To help people with Parkinson’s disease walk without freezing, researchers at Boston University Sargent School of Health and Rehabilitation Sciences and Harvard John A. Paulson School of Engineering and Applied Sciences (SEAS) It used a soft, wearable robot that is placed around tight hips to gently press them when the leg swings.

The patient is able to walk with a longer stride thanks to the robotic garment, which is placed around the thighs and hips and gently presses on the hips when the leg swings, helping the patient achieve a longer stride.
The wearer was able to walk faster and farther than he could have without the aid of the garment because the technology completely eliminated his frostbite while indoors.

Conor Walsh, Professor Paul A. Maeder of Engineering and Applied Sciences at SEAS and co-corresponding author of the study said that the small amount of mechanical assistance from the wearable robot was found to produce an intermediate effect and consistently helped improve walking over a range. of conditions for the individual.

The research showed the potential of soft robotics used to treat the dangerous symptoms of Parkinson’s disease, giving people the ability to regain both their mobility and independence.

The research is published in Nature Medicine.

Walsh Biodesign Laboratory at SEAS has been developing technologies to improve life.

The Wyss Institute for Biologically Inspired Engineering supported some of those technologies, including an exosuit for gait retraining after stroke, and Harvard’s Office of Technology Development entered into a licensing agreement with ReWalk Robotics to commercialize the technology.

SEAS and Sargent College received a grant from the Massachusetts Technology Collaborative to support the development and translation of next-generation robotics and wearable technologies in 2022. Move The laboratory’s goal is to support and enhance advances in human performance by providing the R&D infrastructure, funding, collaborative space and expertise needed to transform promising research into mature technologies that can be translated through industry partnerships, which They serve as a focal point for research. .

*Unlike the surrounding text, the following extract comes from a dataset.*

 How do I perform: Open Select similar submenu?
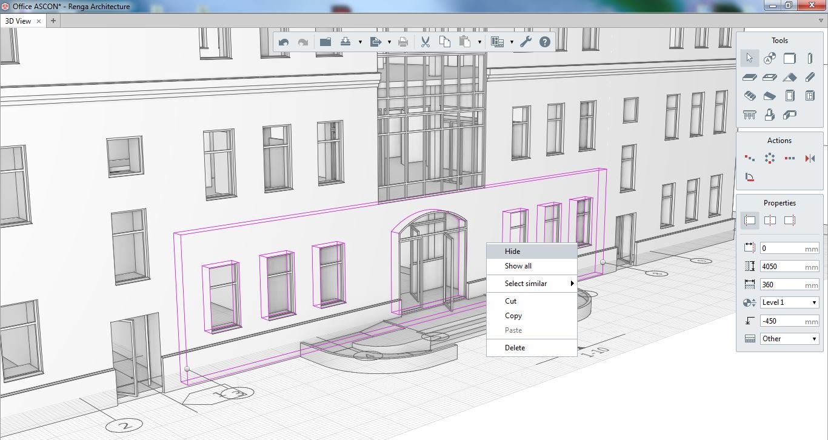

The team spent three months working with a 73-year-old man with Parkinson’s disease who suffered significant and disabling freezing episodes more than ten times a day. Despite using surgical and pharmaceutical treatments, he still suffered frequent falls, which left him dependent on a scooter to get around and prevented him from walking around his community.

In previous research, Walsh and his team used human optimization to demonstrate that a soft, wearable device can be used to increase hip flexion and help swing the leg forward to provide an efficient approach to reducing energy expenditure. during walking in healthy individuals.

The researchers approached freezing using the same approach. It is worn around the waist and thighs and operates using actuators and sensors. Using motion data collected by the sensor, algorithms determine gait phase and produce assist forces in sync with muscle contraction.

The result was immediate. The patient was able to walk without freezing indoors and with sporadic episodes outdoors without the need for any additional training. Without the device, he could also walk and talk without freezing, which was unusual.

The team was very excited to see how the technology affected the subjects’ gait,” said Jinsoo Kim, co-lead author of the study and former doctoral candidate at SEAS.

Ellis went on to say, “We don’t really know why this approach works so well because we don’t really understand freezing.” This study, however, points out the potential benefits of addressing freezing of gait from a “bottom-up” rather than a “top-down” perspective. Recovery of near-normal biomechanics alters peripheral gait dynamics and may influence central gait control processing.

Andrew Chin, Teresa Baker, Nicholas Wendel, Hee Doo Yang, Jinsoo Kim and Franchino Porciuncula were co-authors of the study. Ada Huang, Asa Eckert-Erdheim, and Dorothy Orzel also contributed to the design of the technology, and Sarah Sullivan supervised the clinical research.

It was supported by the Massachusetts Technology Collaborative Research and Development Grant, NIH U01 TR002775 from the National Institutes of Health, and CMMI-1925085 from the National Science Foundation.